Unnamed: 0,country,population,region
0,Algeria,44.357,AFRICA
1,Egypt,100.803,AFRICA
2,Libya,6.891,AFRICA
3,Morocco,35.952,AFRICA
4,Sudan,43.849,AFRICA


## Step 2⃣ | Data processing and cleaning
The data in `page_data.csv` contain some rows that you will need to filter out. It contains some page names that start with the string `"Template:"`. These pages are not Wikipedia articles, and should not be included in your analysis. The data in `export_2019.csv` does not need any cleaning.

***

| | `page_data.csv` | | |
|-|------|---------|--------|
| | **page** | **country** | **rev_id** |
|0|	Template:ZambiaProvincialMinisters | Zambia | 235107991 |
|1|	Bir I of Kanem | Chad | 355319463 |

***

| | `export_2019.csv` | | |
|-|------|---------|--------|
| | **country** | **population** | **region** |
|0|	Algeria | 44.357 | AFRICA |
|1|	Egypt | 100.803 | 355319463 |

***

In [21]:
# filter out rows containing "template" 
df_articles = df_articles[~df_articles['page'].str.contains('Template:')]
# df_articles = df_articles[df_articles['page'].str.contains('Template:')]
df_articles.head()

Unnamed: 0,page,country,rev_id
1,Bir I of Kanem,Chad,355319463
10,Information Minister of the Palestinian Nation...,Palestinian Territory,393276188
12,Yos Por,Cambodia,393822005
23,Julius Gregr,Czech Republic,395521877
24,Edvard Gregr,Czech Republic,395526568


### Getting article quality predictions with ORES

Now you need to get the predicted quality scores for each article in the Wikipedia dataset.

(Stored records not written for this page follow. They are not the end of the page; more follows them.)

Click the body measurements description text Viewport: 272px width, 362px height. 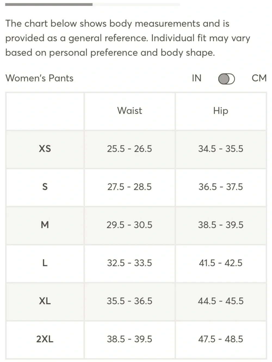point(128,38)
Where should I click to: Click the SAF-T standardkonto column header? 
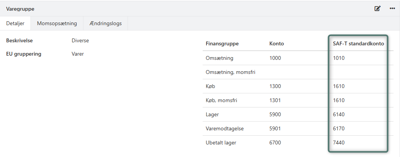click(358, 43)

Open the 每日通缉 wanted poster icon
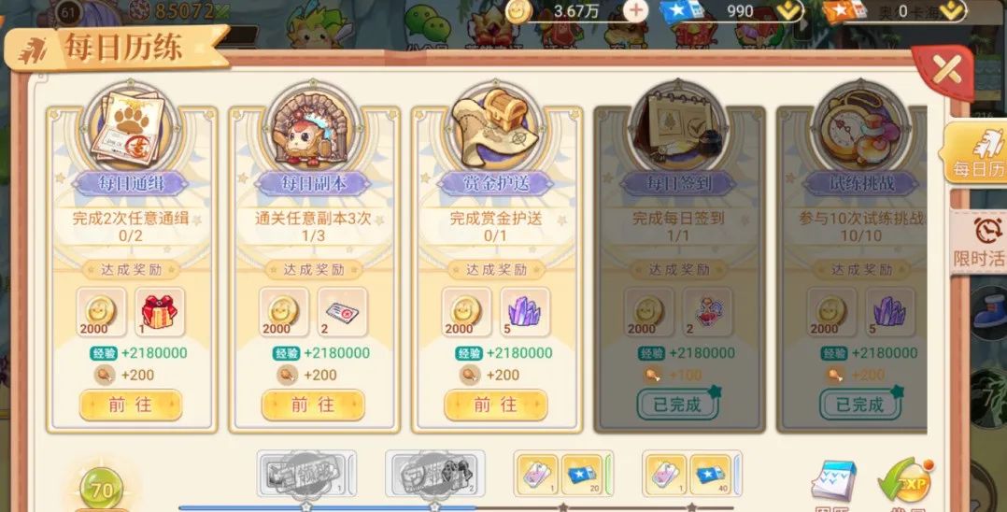coord(131,130)
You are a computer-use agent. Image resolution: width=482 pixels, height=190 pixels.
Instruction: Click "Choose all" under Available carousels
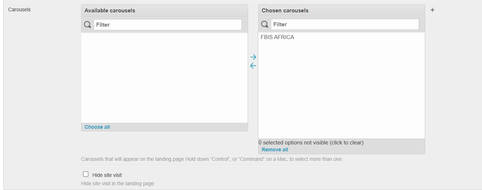coord(97,127)
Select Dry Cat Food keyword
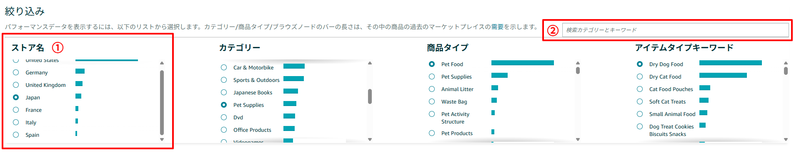Viewport: 794px width, 153px height. [x=640, y=77]
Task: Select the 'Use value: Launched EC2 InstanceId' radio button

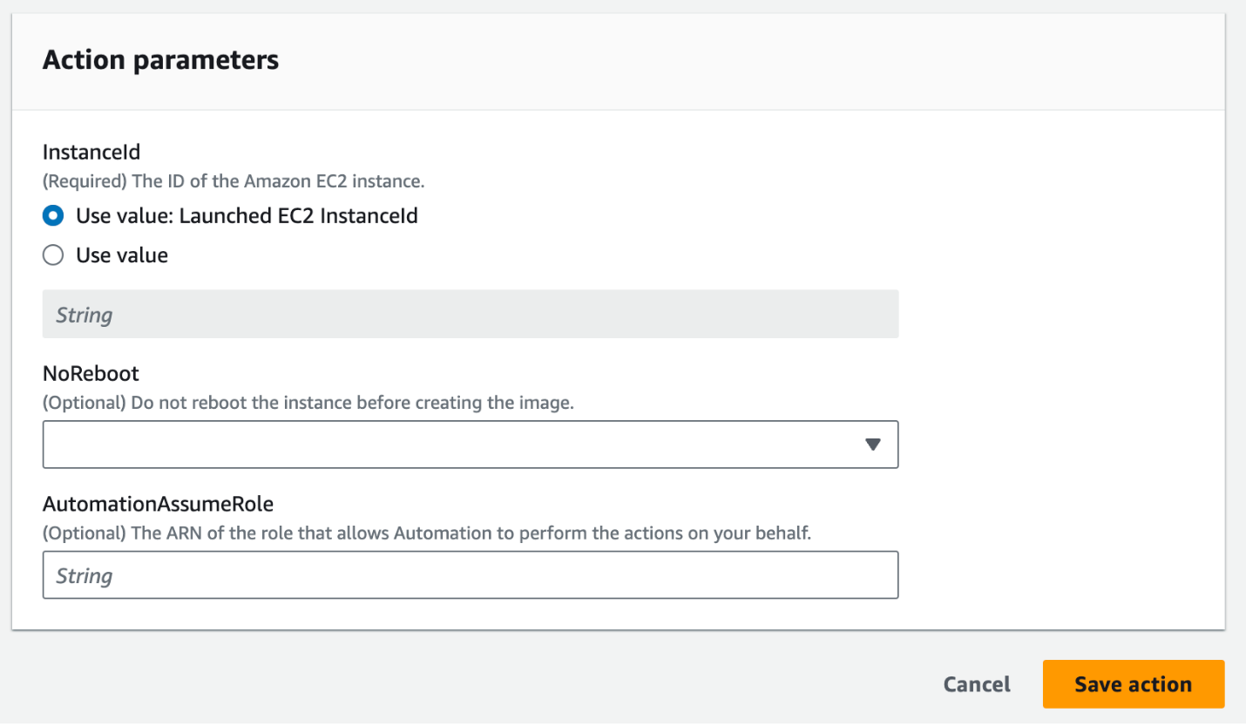Action: (x=53, y=215)
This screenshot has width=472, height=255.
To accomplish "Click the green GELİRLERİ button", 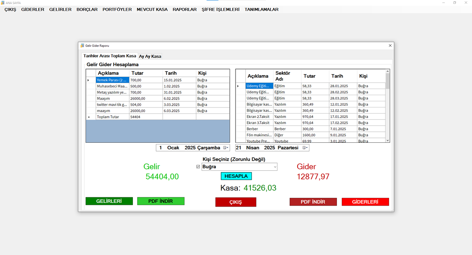I will pyautogui.click(x=109, y=201).
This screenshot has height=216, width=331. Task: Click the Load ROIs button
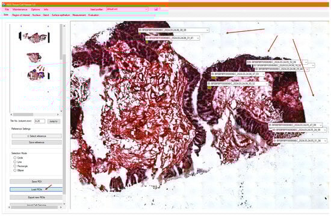pyautogui.click(x=36, y=190)
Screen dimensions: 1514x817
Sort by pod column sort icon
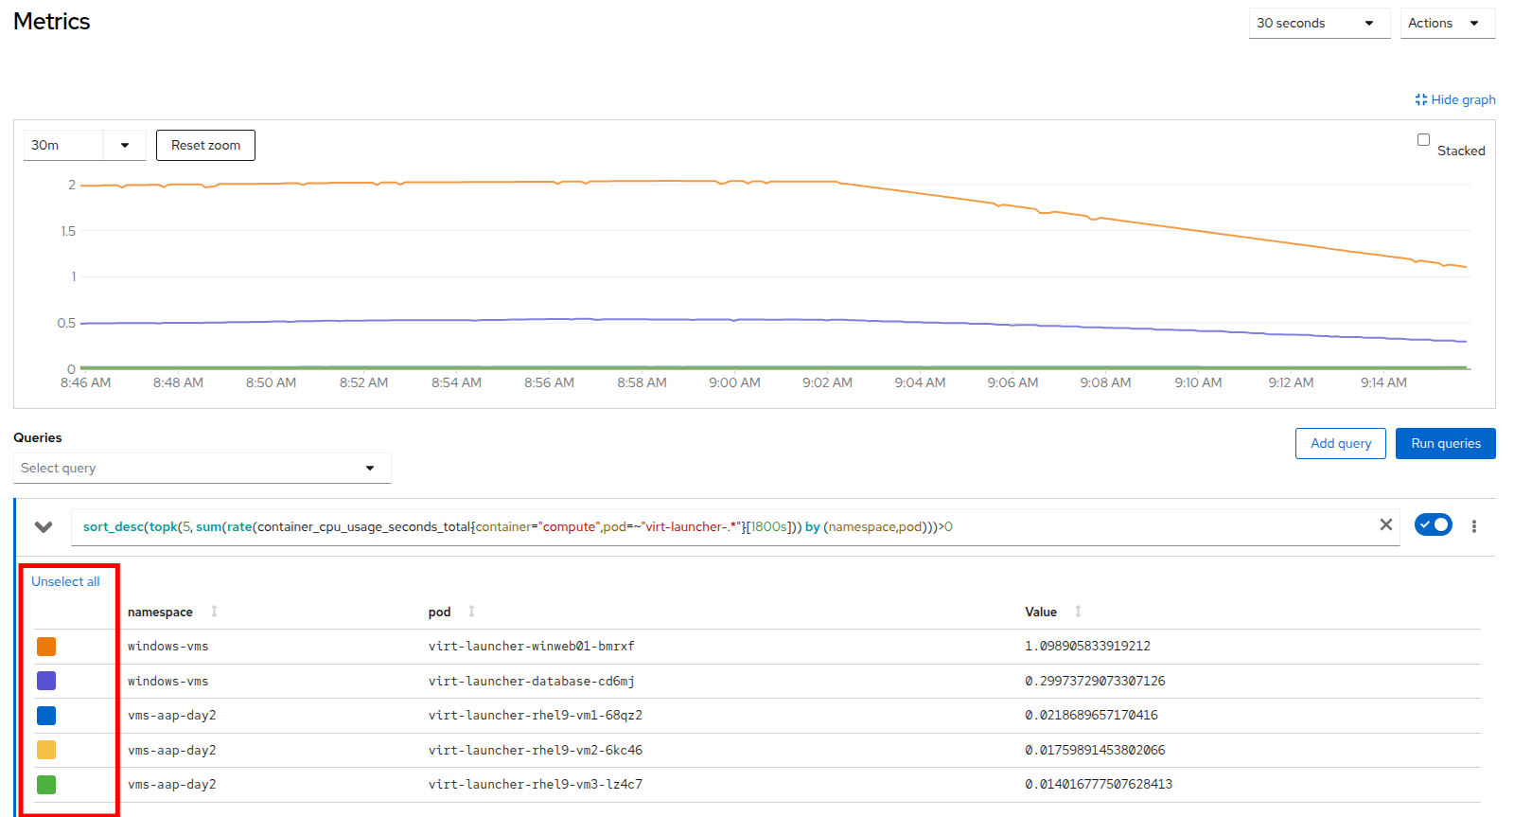(471, 612)

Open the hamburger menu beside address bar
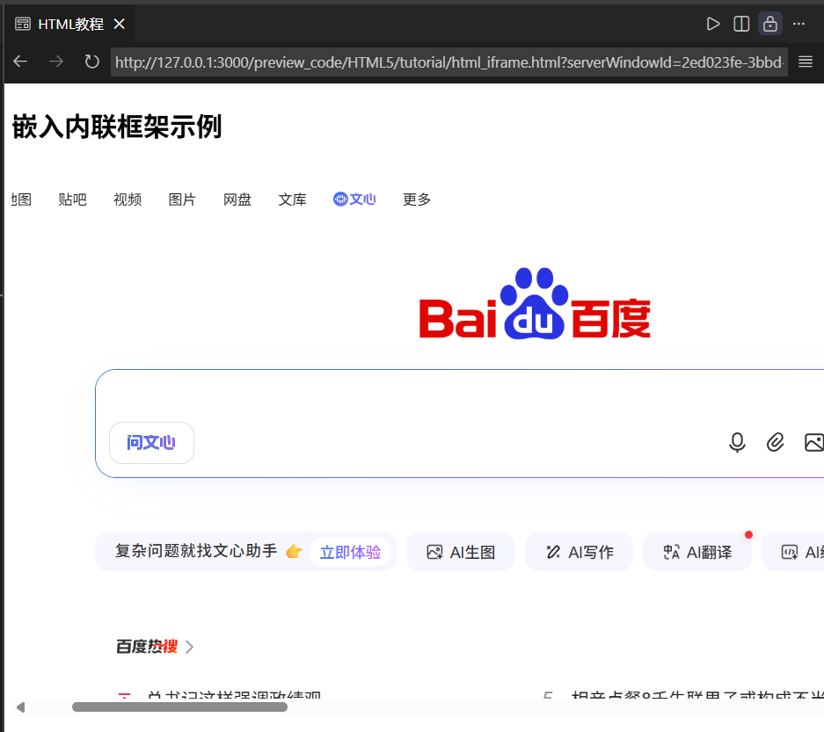[805, 62]
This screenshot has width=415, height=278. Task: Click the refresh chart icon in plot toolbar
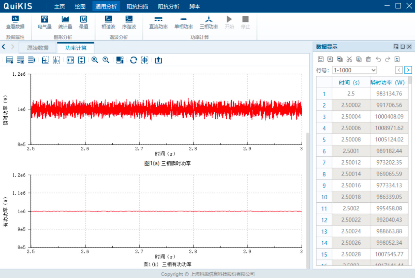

We're using a machine learning system called [**ORES**](https://www.mediawiki.org/wiki/ORES) ("Objective Revision Evaluation Service"). ORES estimates the quality of an article (at a particular point in time), and assigns a series of probabilities that the article is in one of the six quality categories. The options are, from best to worst:

| ID | Quality Category |  Explanation |
|----|------------------|----------|
| 1 | FA    | Featured article |
| 2 | GA    | Good article |
| 3 | B     | B-class article |
| 4 | C     | C-class article |
| 5 | Start | Start-class article |
| 6 | Stub  | Stub-class article |

For context, these quality classes are a sub-set of quality assessment categories developed by Wikipedia editors. If you're curious, you can [read more](https://en.wikipedia.org/wiki/Wikipedia:Content_assessment#Grades) about what these assessment classes mean on English Wikipedia. For this assignment, you only need to know that these categories exist, and that ORES will assign one of these six categories to any `rev_id`. You need to extract all `rev_id`s in the `page_data.csv` file and use the ORES API to get the predicted quality score for that specific article revision.

### ORES REST API endpoint

The [ORES REST API](https://ores.wikimedia.org/v3/#!/scoring/get_v3_scores_context_revid_model) is configured fairly similarly to the pageviews API we used for the last assignment. It expects the following parameters:

* **project** --> `enwiki`
* **revid** --> e.g. `235107991` or multiple ids e.g.: `235107991|355319463` (batch)
* **model** --> `wp10` - The name of a model to use when scoring.

**❗Note on batch processing:** Please read the documentation about [API usage](https://www.mediawiki.org/wiki/ORES#API_usage) if you want to query a large number of revisions (batches). 

You will notice that ORES returns a prediction value that contains the name of one category (e.g. `Start`), as well as probability values for each of the six quality categories. For this assignment, you only need to capture and use the value for prediction.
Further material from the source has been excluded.